>> BEGIN Material

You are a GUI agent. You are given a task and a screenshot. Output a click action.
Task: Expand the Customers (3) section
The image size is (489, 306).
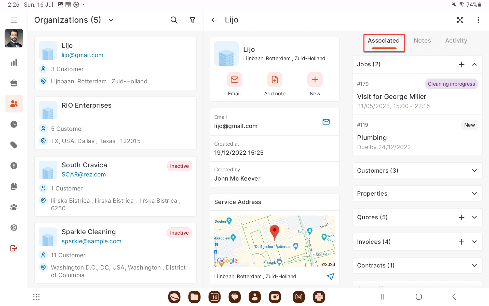tap(474, 171)
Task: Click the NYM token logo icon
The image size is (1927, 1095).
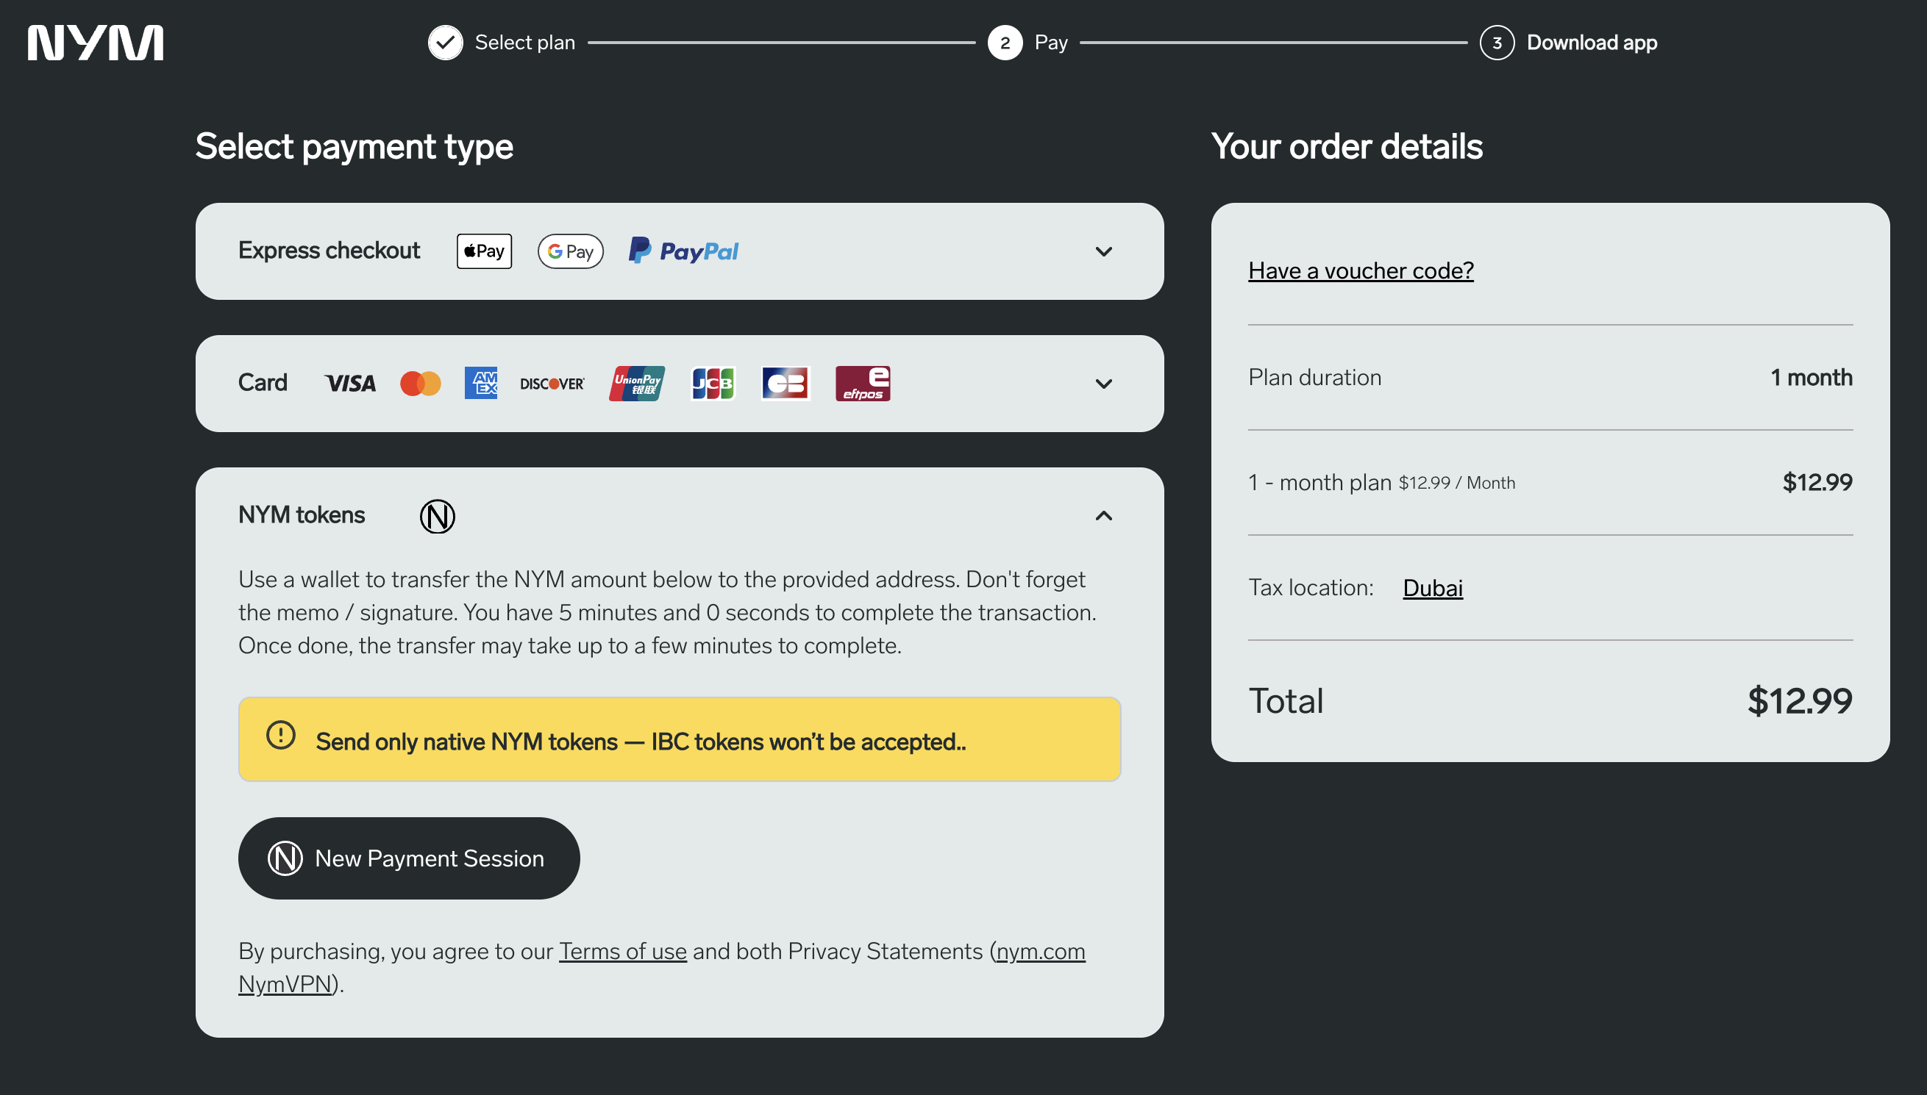Action: coord(438,516)
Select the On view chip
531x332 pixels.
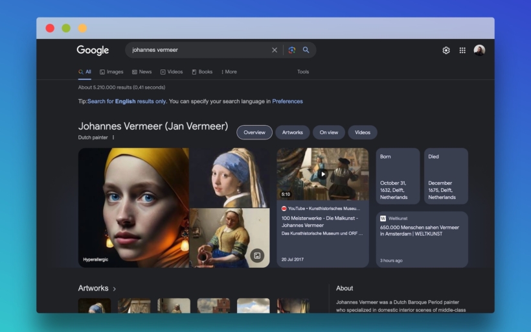click(x=328, y=132)
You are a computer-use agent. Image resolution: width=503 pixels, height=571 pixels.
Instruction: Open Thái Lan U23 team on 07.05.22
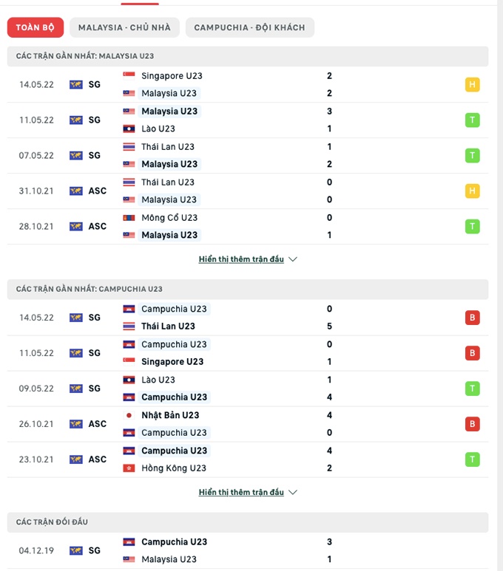168,147
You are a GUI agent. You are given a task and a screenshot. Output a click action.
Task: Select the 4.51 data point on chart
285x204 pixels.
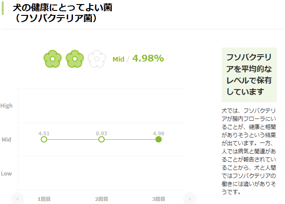[x=44, y=139]
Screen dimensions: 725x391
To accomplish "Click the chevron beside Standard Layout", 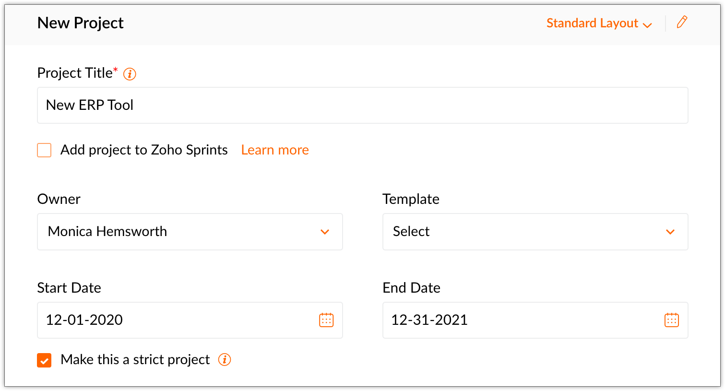I will (647, 25).
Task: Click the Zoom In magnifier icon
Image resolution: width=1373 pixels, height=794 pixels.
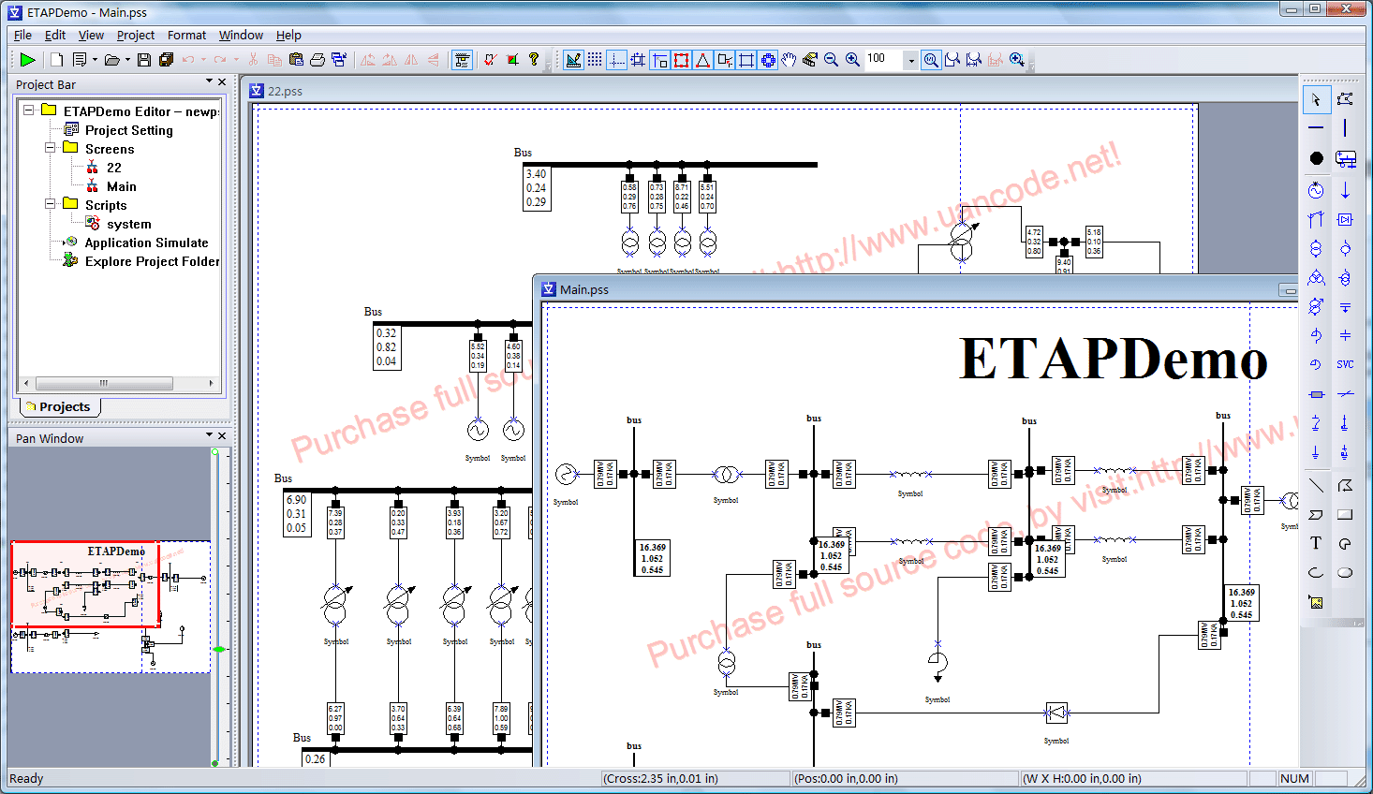Action: 850,59
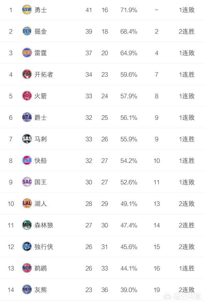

>> END Material

#### What the task asks
Reproduce word for word the lines from the one containing "Task: Click the Zoom In magnifier icon" through the end of the items, including both ends. Leave the pictures out.

#### In response
Task: Click the Zoom In magnifier icon
Image resolution: width=1373 pixels, height=794 pixels.
Action: 850,59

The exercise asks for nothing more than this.